The code in Section 7.1, “Fast Convolution” performs a FFT on
each row of the matrix. Then, after all the rows have been
processed, it multiplies each row of the matrix by the
replica. Suppose that there are a large number
of rows, so that data is too large to fit in
cache. In that case, while the results of the first FFT will be in
cache immediately after the FFT is complete, that data will likey
have been purged from the cache by the time the vector-matrix
multiply needs the data.
Explicitly iterating over the rows of the matrix (performing a
forward FFT, elementwise multiplication, and an inverse FFT on each
row before going on to the next one) will improve temporal
locality. You can use this approach by using an explicit loop,
rather than the implicit parallelism of Fftm
and vmmul, to take better advantage of the
cache.
You must make a few changes to the application in order to
implement this approach. Because the application will be operating
on only a single row at a time, Fftm must be
replaced with the simpler Fft. Similarly,
vmmul must be replaced with
*, which performs element-wise multiplication
of its operands.

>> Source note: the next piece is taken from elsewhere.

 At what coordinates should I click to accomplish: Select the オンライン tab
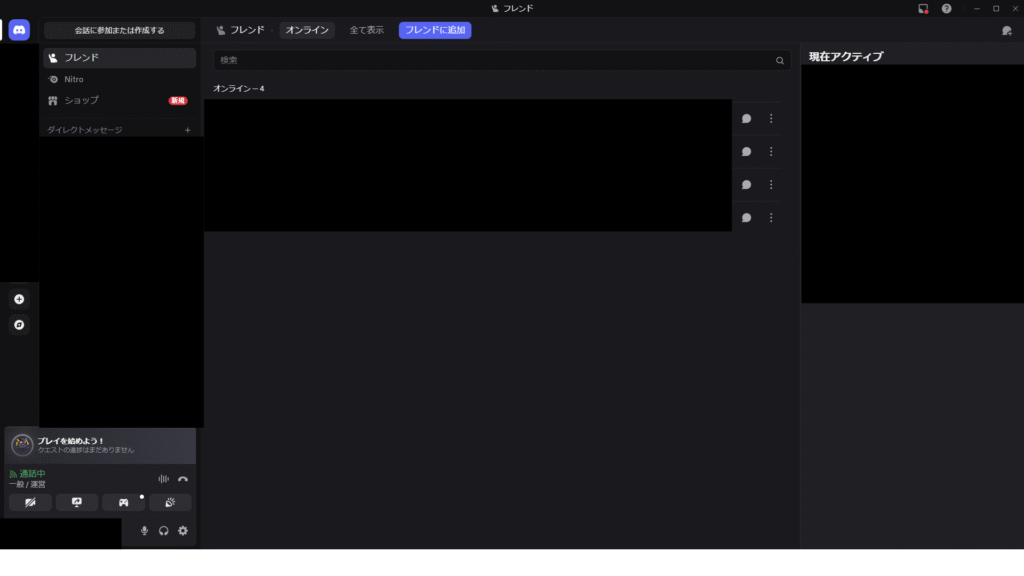307,30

Finally, tmp can now be a
vector, rather than a matrix. (As a consequence, in addition to
being faster, this new version of the application will require less
memory.) Here is the revised program:
// Create the data cube.
Matrix<value_type> data(npulse, nrange);
Vector<value_type> tmp(nrange); // tmp is now a vector
// Create the pulse replica
Vector<value_type> replica(nrange);
// Define the FFT typedefs.
typedef Fft<const_Vector, value_type, value_type, fft_fwd, by_reference>
for_fft_type;
typedef Fft<const_Vector, value_type, value_type, fft_inv, by_reference>
inv_fft_type;
// Create the FFT objects.
for_fft_type for_fft(Domain<1>(nrange), 1.0);
inv_fft_type inv_fft(Domain<1>(nrange), 1.0/(nrange));
// Initialize data to zero
data = value_type();
replica = value_type();
// Before fast convolution, convert the replica into the
// frequency domain
for_fft(replica);
// Perform fast convolution:
for (index_type r=0; r < nrange; ++r)
{
for_fft(data.row(r), tmp);
tmp *= replica;
inv_fft(tmp, data.row(r));
}The following graph shows that the new "interleaved" formulation is faster than the original "phased" approach for large data sets. For smaller data sets (where all of the data fits in the cache anyhow), the original method is faster because performing all of the FFTs at once is faster than performing them one by one.